▶ **WHAT THIS TASK INVOLVES**
After locating the line with "You are a computer-use agent.", set down that line and all the lines that follow it, unchanged, to the end of the records; omit the pictures.

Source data
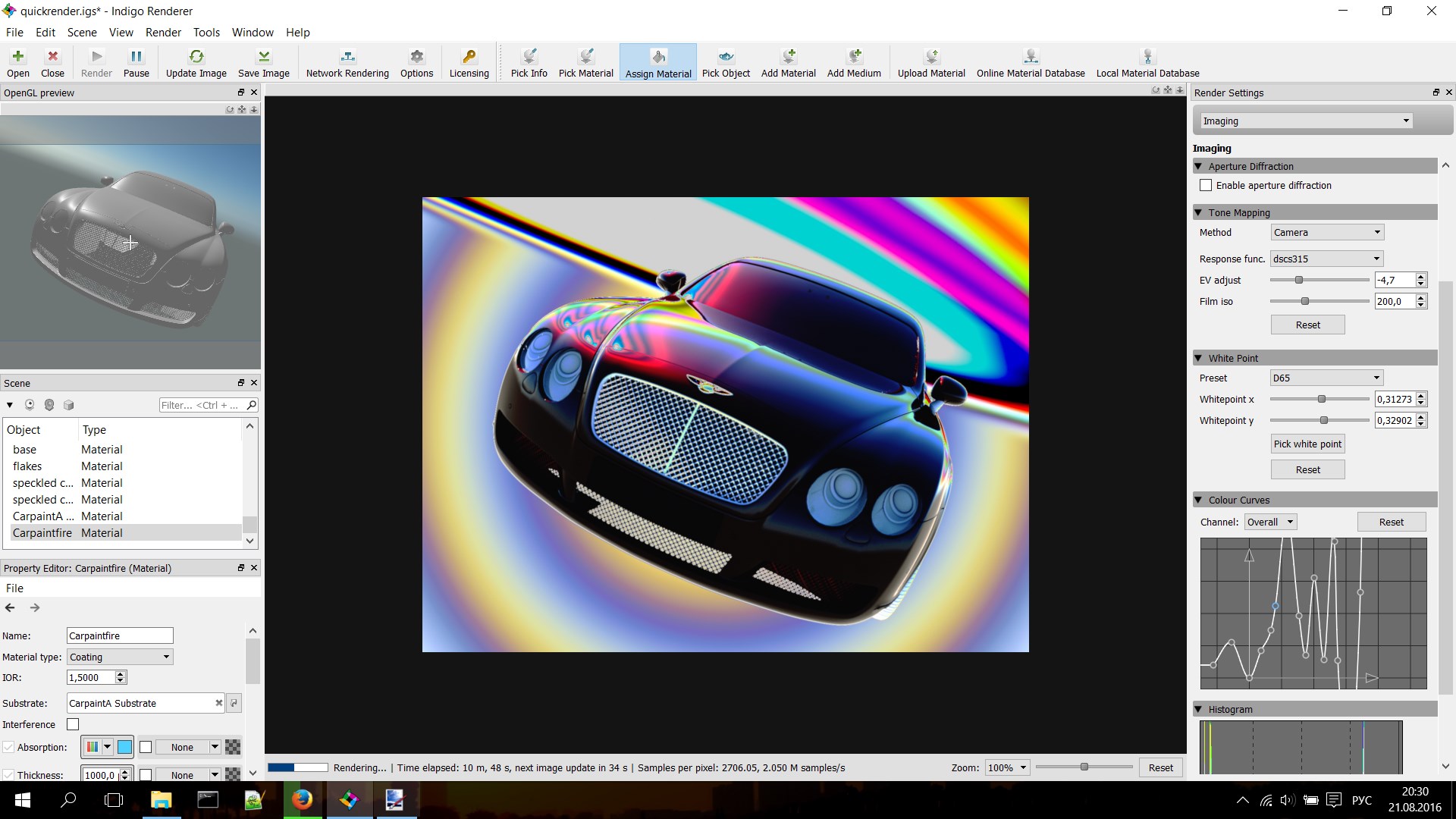Adjust the EV adjust slider handle
1456x819 pixels.
(x=1298, y=280)
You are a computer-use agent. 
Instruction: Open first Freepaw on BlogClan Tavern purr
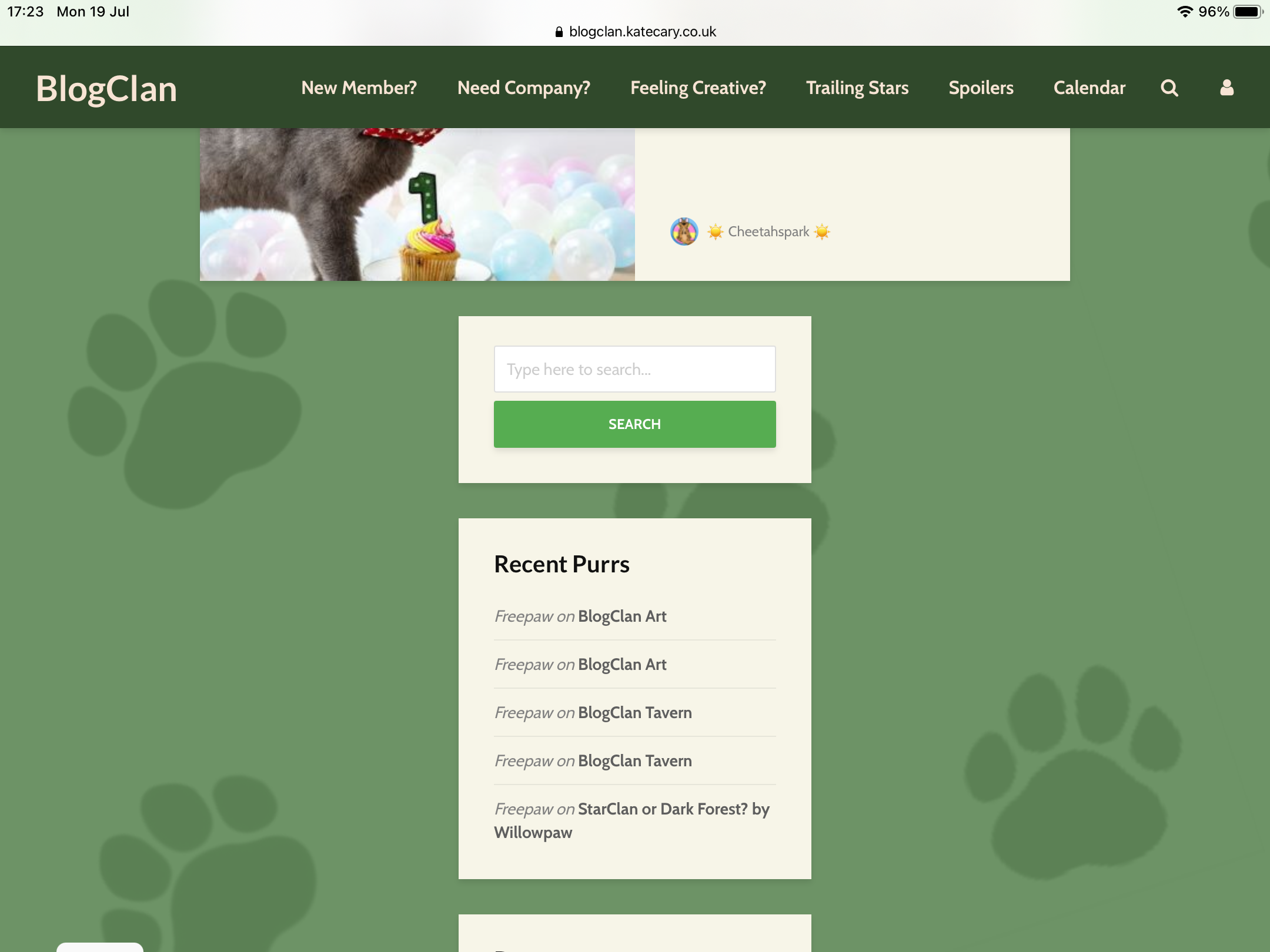click(634, 713)
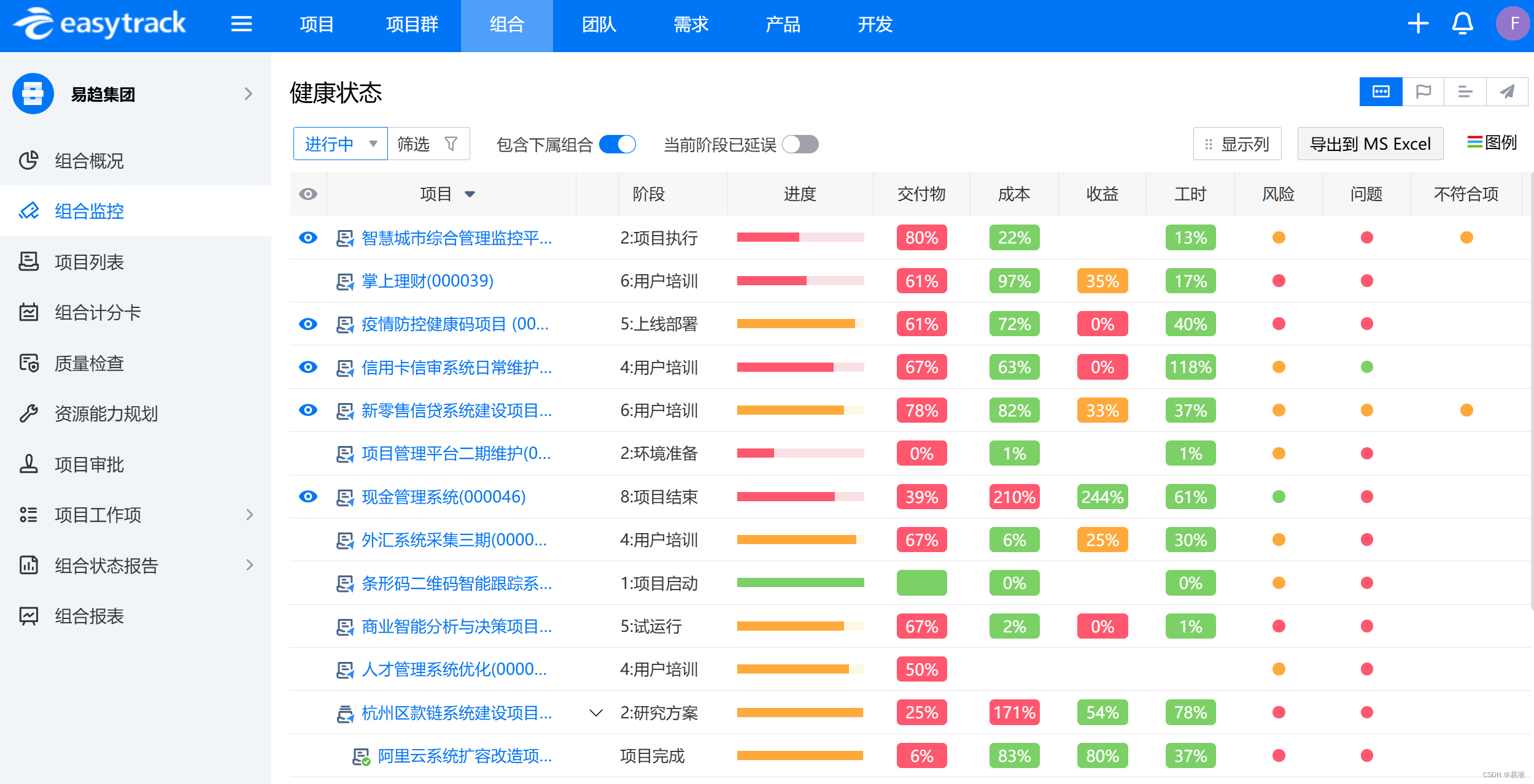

▶ **RESPONSE FOR THIS EXERCISE**
You are a computer-use agent. 
Instruction: Open first Freepaw on BlogClan Tavern purr
click(634, 713)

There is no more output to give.